PROBLEM |
Would you copy out only the lines from the one with "The image size is (1388, 530)." to the end of the records, exactly as they stand?
[[ STUDY MATERIAL open ]]
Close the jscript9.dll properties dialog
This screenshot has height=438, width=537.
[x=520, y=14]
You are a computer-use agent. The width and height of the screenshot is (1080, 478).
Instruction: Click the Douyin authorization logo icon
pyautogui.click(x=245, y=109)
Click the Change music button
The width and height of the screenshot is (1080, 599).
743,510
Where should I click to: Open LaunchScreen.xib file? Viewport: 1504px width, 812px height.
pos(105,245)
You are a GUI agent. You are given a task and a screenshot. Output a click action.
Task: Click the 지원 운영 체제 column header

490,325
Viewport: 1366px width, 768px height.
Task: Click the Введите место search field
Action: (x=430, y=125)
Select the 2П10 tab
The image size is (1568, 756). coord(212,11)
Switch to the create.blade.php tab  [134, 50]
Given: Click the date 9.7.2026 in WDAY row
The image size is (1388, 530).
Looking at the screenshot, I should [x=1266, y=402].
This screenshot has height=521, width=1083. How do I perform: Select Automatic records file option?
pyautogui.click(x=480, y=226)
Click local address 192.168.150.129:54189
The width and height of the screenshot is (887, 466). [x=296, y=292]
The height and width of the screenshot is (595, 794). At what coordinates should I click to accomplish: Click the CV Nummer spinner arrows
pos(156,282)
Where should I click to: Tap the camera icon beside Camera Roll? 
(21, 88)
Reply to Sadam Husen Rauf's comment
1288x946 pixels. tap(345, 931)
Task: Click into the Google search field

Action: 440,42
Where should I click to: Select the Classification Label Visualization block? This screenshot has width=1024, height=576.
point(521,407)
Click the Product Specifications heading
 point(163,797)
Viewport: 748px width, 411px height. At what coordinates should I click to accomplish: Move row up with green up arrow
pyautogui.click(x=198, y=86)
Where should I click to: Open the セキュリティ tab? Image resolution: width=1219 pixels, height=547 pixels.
[[ STUDY MATERIAL closed ]]
TASK OUTPUT |
The image size is (1388, 530).
Looking at the screenshot, I should [x=1266, y=402].
This screenshot has height=521, width=1083. How do I perform: Select Automatic records file option?
pyautogui.click(x=480, y=226)
Click local address 192.168.150.129:54189
The width and height of the screenshot is (887, 466). [x=296, y=292]
The height and width of the screenshot is (595, 794). At what coordinates should I click to accomplish: Click the CV Nummer spinner arrows
pos(156,282)
Where should I click to: Tap the camera icon beside Camera Roll? 
(21, 88)
Reply to Sadam Husen Rauf's comment
1288x946 pixels. tap(345, 931)
Task: Click into the Google search field

Action: 440,42
Where should I click to: Select the Classification Label Visualization block? This screenshot has width=1024, height=576.
point(521,407)
Click the Product Specifications heading
 point(163,797)
Viewport: 748px width, 411px height. At what coordinates should I click to accomplish: Move row up with green up arrow
pyautogui.click(x=198, y=86)
Where should I click to: Open the セキュリティ tab? Image resolution: width=1219 pixels, height=547 pixels.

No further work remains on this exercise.